That omnipotent beauty set about creating the first batch of coffee beans, coffee maker, and coffee mug. As soon as that first brew was ready for His enjoyment God grabbed His mug appropriately labeled 'WORLD'S #1 FATHER. #1 SON. #1 HOLY SPIRIT.', filled it to the brim, and rested his mighty haunches on a sweet lush bed of grass. Only then was His work complete.
How do you NOT feel exactly like that as your first cup goes down? Coffee possess magical powers man has lovingly harnessed for centuries. Hungry? Coffee. Hungover? Coffee. Need something to help wash down that plate of over-easy's? Coffee. Need to shit? COFFEE.
Some folks aren't too privy to the beverage and that's OK. There's no need to ridicule here. If they don't want to know what it feels like to juggle eight running chainsaws blindfolded then that is their prerogative. There's plenty of milk and OJ to go around. Have at it children.
Now that I've placed coffee high atop its aromatic pedestal I'd like to halt with the bean grinding and grind an Axe for you all.
As good as coffee is what is the deal with the snob angle? Here we go again! Much like damn near every other thing in our lives there just HAS to be something better, huh? My run-of-the-mill off-brand grounds aren't good enough for you? Well maybe they'd taste better if I slipped the burlap sack my beans came in over your head, tightened the rope, and poured a whole steaming 12 cup pot over your pompous skull. Oh, forgive me, I'm so sorry! Are you screaming in delight or sheer terror and pain? It matters little. The point's across.
Hey, I took a hard angle there, wouldn't ya say? My apologies. I do appreciate a quality brand of anything, I really do. Are there some coffee's out there better than others? You bet your medium roasted little ass there are. Just don't waste your breath or your time trying to convince me that I HAVE to buy only one brand of coffee. Sure, one does enjoy the finer things in life. But what shall we do if the finer things aren't always at our disposal? My problem is this: there's one thing ALL coffees have in common. Whether it's a batch of Folgers or a cup straight from the fields of Columbia each cup of coffee GETS THE JOB DONE.
If I'm 14 days away from a payday and nothing's on sale at the local grocer? Well, shit! I'm going after the bottom shelf and there'll be zero shame in my heart. I'll cherish those beans like they were the last bag on earth. Actually, while we're ripping through this topic I had a thought. I'm a little surprised the hipster community hasn't latched onto this market yet. Follow me. They took a cheap (yet decent) beer in Pabst Blue Ribbon and made it their own. How? I'm not quite sure but I curse handlebar mustaches everywhere when someone gives me shit for drinking a PBR. Sometimes, it's just a good beer. So why hasn't the hipster brigade gotten affectionate for the likes of Chock Full o' Nuts? I can hear it now! "It's such a good quality bean Sebastian! And how gnarly is the metal tin it comes in?! Once I'm done with my coffee I can save my change in here or even my Pog collection!"

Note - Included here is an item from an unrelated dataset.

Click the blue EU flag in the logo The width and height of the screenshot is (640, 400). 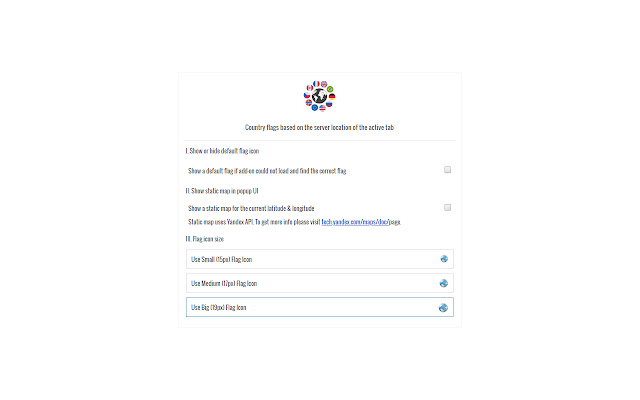(x=315, y=107)
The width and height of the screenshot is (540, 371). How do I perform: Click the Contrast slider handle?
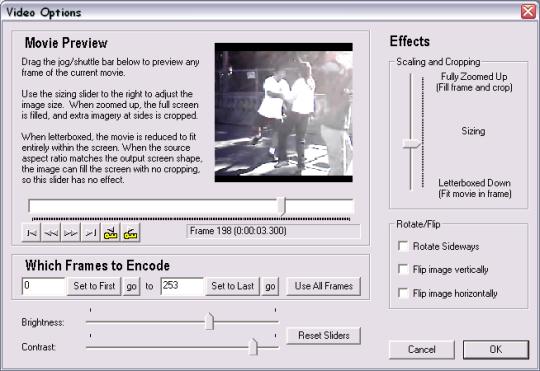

Sad. Maybe I'm glad they haven't leeched onto coffee yet. After all, you can't afford to be too jittery while cruising around town on your unicycle.
So can we please just cool it with the aristocratic coffee nonsense? There's no need. Let's embrace the splendid fact that we all love that one mesmerizing morning potion.
And permit me to quickly add this tiny tidbit: Knock it off with the cocoa and the whip cream and the caramel and all of that sugary horseshit. You are a fraud. You don't like coffee! You mask that perfect flavor with lies and deceit! Shame on you. If you're so horny for a cup of syrup just hit the store and grab some Hershey's. Quit defiling our coffee.
Oh, and Starbucks? You can suck shit.
No all you lovelies go enjoy the best part of waking up.